でも、どんな人かわからないけど、泰成さんもビックリしただろうな。
妖怪から求婚されるなんて。
「しかしまさかあやつが陰陽師だったとは知らなんだ。気づけばわらわは動きを封じられ、そのまま箱に封印されてしまったのじゃ」
「そ、それはそれは。
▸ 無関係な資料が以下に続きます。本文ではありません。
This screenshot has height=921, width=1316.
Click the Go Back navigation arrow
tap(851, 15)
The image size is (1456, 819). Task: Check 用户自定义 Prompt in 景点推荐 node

強烈な拒絶でしたね」
なんか玉藻さんが可哀想な気もしてきた。
泰成さんも、もうちょっとやんわりと断ればよかったのに。いきなり封印って……。
「だがあやつの子孫が封印を解いてくれた。これも何か縁を感じるの」
ドキリとした。
確かに僕の祖先が施した封印を子孫の僕が解く。
運命めいたものを感じる気がしないでもない。
もしかしたら泰成さんの意志が働いて小箱をここに導いたのかもしれない、なんて。
「陽介、と言ったか。泰成の子孫よ。もう一度問う。わらわの従僕にならぬか?」
玉藻さんは真っすぐな目で僕を見つめていた。
本当に妖怪か? と思えるほどの綺麗な瞳。
ピョコピョコ動く獣耳もふさふさした大きな尻尾も魅力的だ。
けれども、僕は一瞬の迷いもなく答えた。
「嫌です」
「──ぴえッ!?」
日本の全妖怪の頂点に立つ大妖怪・妖狐の玉藻さん。
結局、彼女の方が折れて僕のアパートに住み着き、僕のよきパートナーとなるのはもう少し先の話。
お読みいただきありがとうございました。
こちらは連載予定で書いていた第一話をもとに短編用に編集した作品です。
無事に完結させられる自信がなかったため長らくお蔵入りしておりましたが、せっかくなので世に出したいという思いで短編として出させていただきました。